Instructions to follow - Nothing but an exact copy is wanted here: the line with "You are a computer-use agent. Screen" and all the lines that follow it in the entries below.

Supplied data -
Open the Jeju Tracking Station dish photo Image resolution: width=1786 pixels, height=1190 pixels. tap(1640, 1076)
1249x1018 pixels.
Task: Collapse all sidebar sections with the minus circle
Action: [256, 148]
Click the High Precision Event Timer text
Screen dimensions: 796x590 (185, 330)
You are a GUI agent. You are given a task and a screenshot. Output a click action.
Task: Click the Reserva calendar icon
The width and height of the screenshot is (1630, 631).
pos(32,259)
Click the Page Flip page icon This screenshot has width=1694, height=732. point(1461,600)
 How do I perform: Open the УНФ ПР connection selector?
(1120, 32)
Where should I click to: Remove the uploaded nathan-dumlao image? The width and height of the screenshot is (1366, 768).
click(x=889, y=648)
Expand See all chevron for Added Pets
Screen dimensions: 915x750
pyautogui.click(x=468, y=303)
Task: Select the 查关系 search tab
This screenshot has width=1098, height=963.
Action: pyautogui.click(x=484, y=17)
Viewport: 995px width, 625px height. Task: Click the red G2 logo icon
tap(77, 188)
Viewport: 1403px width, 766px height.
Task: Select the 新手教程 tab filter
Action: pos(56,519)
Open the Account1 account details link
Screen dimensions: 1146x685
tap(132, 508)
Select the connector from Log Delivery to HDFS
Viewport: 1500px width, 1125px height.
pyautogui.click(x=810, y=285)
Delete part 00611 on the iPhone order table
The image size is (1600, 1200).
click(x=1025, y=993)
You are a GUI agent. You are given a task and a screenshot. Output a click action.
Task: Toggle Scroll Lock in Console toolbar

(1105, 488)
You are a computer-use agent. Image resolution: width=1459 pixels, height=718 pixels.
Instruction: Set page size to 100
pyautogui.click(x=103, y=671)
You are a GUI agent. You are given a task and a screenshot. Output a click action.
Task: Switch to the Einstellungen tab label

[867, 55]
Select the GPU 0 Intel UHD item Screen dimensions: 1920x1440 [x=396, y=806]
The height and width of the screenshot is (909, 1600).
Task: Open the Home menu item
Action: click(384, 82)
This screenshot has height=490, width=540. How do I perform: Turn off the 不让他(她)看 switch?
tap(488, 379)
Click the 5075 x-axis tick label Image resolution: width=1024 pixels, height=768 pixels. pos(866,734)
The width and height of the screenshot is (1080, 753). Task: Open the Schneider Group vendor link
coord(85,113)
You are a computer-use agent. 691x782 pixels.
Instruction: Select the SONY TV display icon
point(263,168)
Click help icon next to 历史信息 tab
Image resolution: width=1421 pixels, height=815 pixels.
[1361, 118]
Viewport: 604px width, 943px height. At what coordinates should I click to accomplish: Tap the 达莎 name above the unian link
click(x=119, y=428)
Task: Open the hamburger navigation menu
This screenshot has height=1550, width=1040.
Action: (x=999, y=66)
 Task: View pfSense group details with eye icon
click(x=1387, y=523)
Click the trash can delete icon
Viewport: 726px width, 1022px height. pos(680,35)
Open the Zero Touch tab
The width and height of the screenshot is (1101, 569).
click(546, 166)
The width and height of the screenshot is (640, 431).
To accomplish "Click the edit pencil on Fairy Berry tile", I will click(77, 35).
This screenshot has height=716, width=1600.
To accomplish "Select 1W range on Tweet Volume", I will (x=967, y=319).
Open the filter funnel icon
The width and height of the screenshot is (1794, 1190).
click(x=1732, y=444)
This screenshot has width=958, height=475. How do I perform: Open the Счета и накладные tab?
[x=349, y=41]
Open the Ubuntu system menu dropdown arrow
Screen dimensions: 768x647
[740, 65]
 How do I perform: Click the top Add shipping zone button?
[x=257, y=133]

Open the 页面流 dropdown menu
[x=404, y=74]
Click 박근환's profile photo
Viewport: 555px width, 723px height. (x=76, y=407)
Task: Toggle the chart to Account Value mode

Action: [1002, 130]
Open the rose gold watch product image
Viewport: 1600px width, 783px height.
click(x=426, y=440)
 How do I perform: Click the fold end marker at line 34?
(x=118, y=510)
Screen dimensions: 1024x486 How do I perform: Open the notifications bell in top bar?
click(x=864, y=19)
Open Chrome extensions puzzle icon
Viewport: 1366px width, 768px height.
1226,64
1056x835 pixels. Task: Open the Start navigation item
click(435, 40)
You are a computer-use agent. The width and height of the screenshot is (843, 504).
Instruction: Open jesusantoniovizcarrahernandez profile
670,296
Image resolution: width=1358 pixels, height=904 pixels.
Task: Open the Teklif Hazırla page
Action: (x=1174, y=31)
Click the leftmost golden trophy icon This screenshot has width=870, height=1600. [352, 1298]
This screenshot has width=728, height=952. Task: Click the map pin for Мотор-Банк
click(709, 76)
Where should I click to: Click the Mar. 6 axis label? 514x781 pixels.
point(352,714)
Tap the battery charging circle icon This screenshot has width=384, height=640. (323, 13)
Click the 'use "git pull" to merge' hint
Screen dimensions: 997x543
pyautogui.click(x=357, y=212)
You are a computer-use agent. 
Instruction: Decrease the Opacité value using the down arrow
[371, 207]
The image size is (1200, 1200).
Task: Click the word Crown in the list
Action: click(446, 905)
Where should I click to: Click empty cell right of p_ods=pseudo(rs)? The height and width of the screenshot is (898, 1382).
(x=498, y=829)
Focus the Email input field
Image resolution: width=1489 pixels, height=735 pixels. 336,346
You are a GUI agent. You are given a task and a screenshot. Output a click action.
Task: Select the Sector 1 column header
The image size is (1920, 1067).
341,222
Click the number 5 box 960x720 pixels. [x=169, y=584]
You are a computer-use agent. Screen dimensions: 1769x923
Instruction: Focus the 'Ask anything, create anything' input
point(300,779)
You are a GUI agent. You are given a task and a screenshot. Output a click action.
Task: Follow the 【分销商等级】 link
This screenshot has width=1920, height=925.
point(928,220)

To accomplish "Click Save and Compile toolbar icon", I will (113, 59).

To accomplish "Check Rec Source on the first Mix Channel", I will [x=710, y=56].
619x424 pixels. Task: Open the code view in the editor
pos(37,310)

Written answer -
You are a computer-use agent. Screen dimensions: 1769x923
Instruction: Focus the 'Ask anything, create anything' input
point(300,779)
You are a GUI agent. You are given a task and a screenshot. Output a click action.
Task: Follow the 【分销商等级】 link
This screenshot has width=1920, height=925.
point(928,220)

To accomplish "Click Save and Compile toolbar icon", I will (113, 59).

To accomplish "Check Rec Source on the first Mix Channel", I will [x=710, y=56].
619x424 pixels. Task: Open the code view in the editor
pos(37,310)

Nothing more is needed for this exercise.